▸ Activity
Reproduce every entry exactly as written.

▸ Dataset excerpts
****************************************
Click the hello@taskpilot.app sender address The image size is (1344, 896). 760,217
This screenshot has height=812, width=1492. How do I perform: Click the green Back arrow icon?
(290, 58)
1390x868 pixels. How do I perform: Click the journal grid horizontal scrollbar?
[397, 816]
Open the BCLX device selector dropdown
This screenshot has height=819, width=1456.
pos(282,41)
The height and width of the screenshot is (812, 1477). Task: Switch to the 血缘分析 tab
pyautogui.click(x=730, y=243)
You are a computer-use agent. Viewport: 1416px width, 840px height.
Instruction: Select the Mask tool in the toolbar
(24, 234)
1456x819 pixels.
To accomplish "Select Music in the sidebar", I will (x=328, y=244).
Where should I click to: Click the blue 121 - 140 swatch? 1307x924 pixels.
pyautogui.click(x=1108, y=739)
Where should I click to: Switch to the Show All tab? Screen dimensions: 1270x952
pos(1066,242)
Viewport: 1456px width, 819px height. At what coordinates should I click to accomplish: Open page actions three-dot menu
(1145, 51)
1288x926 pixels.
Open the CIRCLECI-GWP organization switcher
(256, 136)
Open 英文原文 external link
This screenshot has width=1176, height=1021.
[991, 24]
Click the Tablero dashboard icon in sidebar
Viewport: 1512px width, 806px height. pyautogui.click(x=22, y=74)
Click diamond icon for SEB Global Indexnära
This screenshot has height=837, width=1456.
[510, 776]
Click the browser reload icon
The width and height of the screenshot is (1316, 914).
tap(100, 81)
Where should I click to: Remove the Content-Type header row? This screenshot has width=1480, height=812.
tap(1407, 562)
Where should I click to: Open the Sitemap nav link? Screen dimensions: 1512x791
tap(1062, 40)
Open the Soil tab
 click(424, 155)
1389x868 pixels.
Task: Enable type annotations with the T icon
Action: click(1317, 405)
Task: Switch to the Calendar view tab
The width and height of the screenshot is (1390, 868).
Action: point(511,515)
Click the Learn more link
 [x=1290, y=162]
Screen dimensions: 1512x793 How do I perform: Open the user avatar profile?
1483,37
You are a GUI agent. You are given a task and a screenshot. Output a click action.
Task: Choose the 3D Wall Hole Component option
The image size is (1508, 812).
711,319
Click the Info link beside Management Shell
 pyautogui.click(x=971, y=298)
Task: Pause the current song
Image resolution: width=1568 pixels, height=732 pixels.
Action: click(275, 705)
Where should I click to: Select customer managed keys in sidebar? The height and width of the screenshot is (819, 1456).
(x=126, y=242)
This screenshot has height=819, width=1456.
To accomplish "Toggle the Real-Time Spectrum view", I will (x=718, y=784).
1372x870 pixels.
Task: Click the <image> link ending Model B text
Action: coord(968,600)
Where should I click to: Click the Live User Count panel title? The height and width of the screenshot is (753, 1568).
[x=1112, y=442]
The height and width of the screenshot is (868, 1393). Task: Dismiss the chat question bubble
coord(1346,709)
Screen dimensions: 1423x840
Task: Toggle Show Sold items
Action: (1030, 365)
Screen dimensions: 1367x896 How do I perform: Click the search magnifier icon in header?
****************************************
▸ Answer below
Click the hello@taskpilot.app sender address The image size is (1344, 896). 760,217
This screenshot has height=812, width=1492. How do I perform: Click the green Back arrow icon?
(290, 58)
1390x868 pixels. How do I perform: Click the journal grid horizontal scrollbar?
[397, 816]
Open the BCLX device selector dropdown
This screenshot has height=819, width=1456.
pos(282,41)
The height and width of the screenshot is (812, 1477). Task: Switch to the 血缘分析 tab
pyautogui.click(x=730, y=243)
You are a computer-use agent. Viewport: 1416px width, 840px height.
Instruction: Select the Mask tool in the toolbar
(24, 234)
1456x819 pixels.
To accomplish "Select Music in the sidebar", I will (x=328, y=244).
Where should I click to: Click the blue 121 - 140 swatch? 1307x924 pixels.
pyautogui.click(x=1108, y=739)
Where should I click to: Switch to the Show All tab? Screen dimensions: 1270x952
pos(1066,242)
Viewport: 1456px width, 819px height. At what coordinates should I click to accomplish: Open page actions three-dot menu
(1145, 51)
1288x926 pixels.
Open the CIRCLECI-GWP organization switcher
(256, 136)
Open 英文原文 external link
This screenshot has width=1176, height=1021.
[991, 24]
Click the Tablero dashboard icon in sidebar
Viewport: 1512px width, 806px height. pyautogui.click(x=22, y=74)
Click diamond icon for SEB Global Indexnära
This screenshot has height=837, width=1456.
[510, 776]
Click the browser reload icon
The width and height of the screenshot is (1316, 914).
tap(100, 81)
Where should I click to: Remove the Content-Type header row? This screenshot has width=1480, height=812.
tap(1407, 562)
Where should I click to: Open the Sitemap nav link? Screen dimensions: 1512x791
tap(1062, 40)
Open the Soil tab
 click(424, 155)
1389x868 pixels.
Task: Enable type annotations with the T icon
Action: click(1317, 405)
Task: Switch to the Calendar view tab
The width and height of the screenshot is (1390, 868).
Action: point(511,515)
Click the Learn more link
 [x=1290, y=162]
Screen dimensions: 1512x793 How do I perform: Open the user avatar profile?
1483,37
You are a GUI agent. You are given a task and a screenshot. Output a click action.
Task: Choose the 3D Wall Hole Component option
The image size is (1508, 812).
711,319
Click the Info link beside Management Shell
 pyautogui.click(x=971, y=298)
Task: Pause the current song
Image resolution: width=1568 pixels, height=732 pixels.
Action: click(275, 705)
Where should I click to: Select customer managed keys in sidebar? The height and width of the screenshot is (819, 1456).
(x=126, y=242)
This screenshot has height=819, width=1456.
To accomplish "Toggle the Real-Time Spectrum view", I will (x=718, y=784).
1372x870 pixels.
Task: Click the <image> link ending Model B text
Action: coord(968,600)
Where should I click to: Click the Live User Count panel title? The height and width of the screenshot is (753, 1568).
[x=1112, y=442]
The height and width of the screenshot is (868, 1393). Task: Dismiss the chat question bubble
coord(1346,709)
Screen dimensions: 1423x840
Task: Toggle Show Sold items
Action: (1030, 365)
Screen dimensions: 1367x896 How do I perform: Click the search magnifier icon in header?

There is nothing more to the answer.